Monorepo Shared Green

The journey to monorepo shouldn't stop when all the code is in a single Version Control repository. After all, much of the touted benefit of monorepos is the increased code sharing and consistency between projects. If each team continues to use the term "repo" for their top-level folder in the monorepo, and works in isolation from other folders in the monorepo, then there was no benefit of moving them in! Instead, we want to continue the "mono" effort, bringing the concept to more of the developer workflow.

Aspect writes a lot about Bazel, which is the "monobuild" for your monorepo, allowing for code sharing between projects. In this post, I want to cover "mono-CI/CD". That is, how many continuous integration pipelines do you have in a monorepo, and how many continuous delivery mechanisms. I'll advocate for the "shared green" model.

First some concepts are needed:

Buildcopping

Each red/green status in the repo needs to be kept green. Discovering a breakage (green->red) and repairing it quickly is the job of a "Build Cop".

Some teams are not so great at being build cops. Usually the responsibility is unclear ("hey, anyone looking at why master is red?") or is assigned to someone who has more pressing product development work and who isn't really proficient at reading logs and reasoning about what broke. They often don't have authority to revert bad commits, instead asking the commit author to resolve it. And too often, authors are attached to what they landed and spend precious time repairing the problem by rolling-forward (adding new commits) rather than reverting.

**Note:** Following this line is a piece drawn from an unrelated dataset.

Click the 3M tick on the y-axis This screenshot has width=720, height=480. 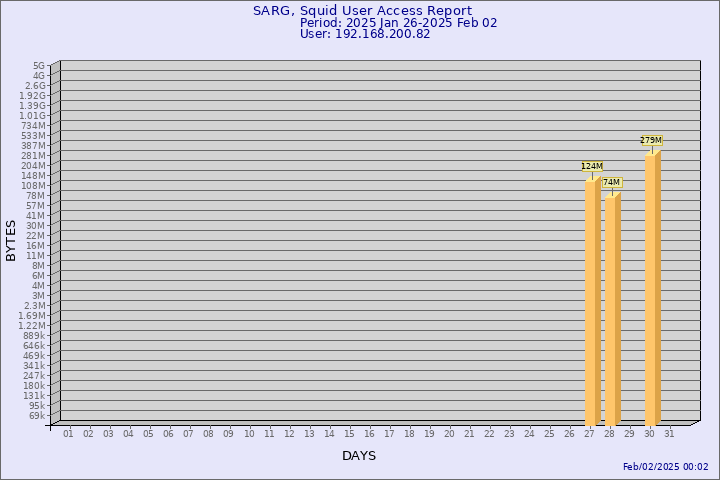[x=38, y=296]
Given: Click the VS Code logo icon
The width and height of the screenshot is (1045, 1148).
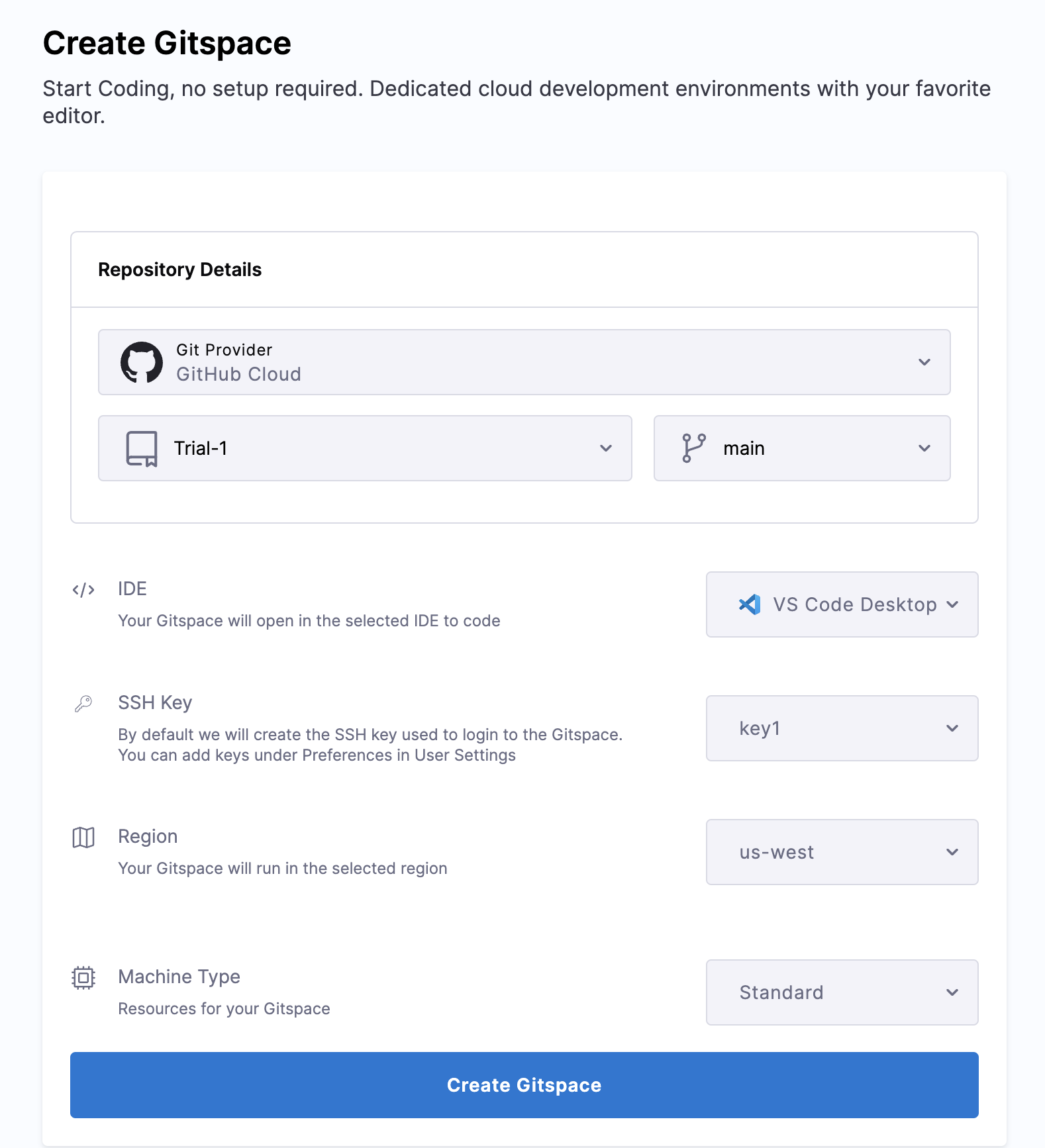Looking at the screenshot, I should pos(750,604).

In a large organization, it's more economical to have a small rotation of people who are well-trained and have an obvious runbook for keeping the pipeline green, than for each team to do this themselves.

It's very risky to deploy a service when tests are failing. In some cases, it's even a violation of regulatory compliance. So, when it's time to release, any brokenness on CI is finally a critical issue to product owners. Thus, a red repo halts deployments and can cause real cost to the business.

The Hard Way: each project has their own pipeline and status

To gate commits, we need to decide which pipelines to run a change against. We could use the dependency graph to determine which targets are potentially affected by a change, but this is incorrect and/or slow.

tinder/bazel-diff is very incorrect
target-determinator is very slow
the SkyFrame system Google uses for this is occasionally incorrect, as Ulf recently reminded me

It's even harder to do CD. Can we release our service? Which tests should be green? Do you release if a library you depend on has a failing test? How do you communicate to engineers why the CD system didn't produce an output for their commit? There are no satisfying solutions on the market today.

The Easy Way: shared green

Shared green simply says, there is one build&test pipeline for the monorepo. This "monostatus" applies across all libraries, applications, and services in the repository. If anything is red, nothing can release.

It's easy for engineers to reason about and requires no code - all CI systems have a way to gate the delivery step on the success of the testing step.

Making shared green scale

The fundamental requirement of a shared green is that it has to be almost always green. Red regions block teams from releasing, and the more they are blocked, the more severe the pushback from those teams. Worse, if your time-to-repair is longer than the interval between breakages landing, they will compound and be much harder to reason about and resolve. Also, another team may have landed a change that depends on the commit that needs to be reverted, so that the oncall now has to revert more than one commit.

How can we stay green more of the time to avoid these shared-green failure modes?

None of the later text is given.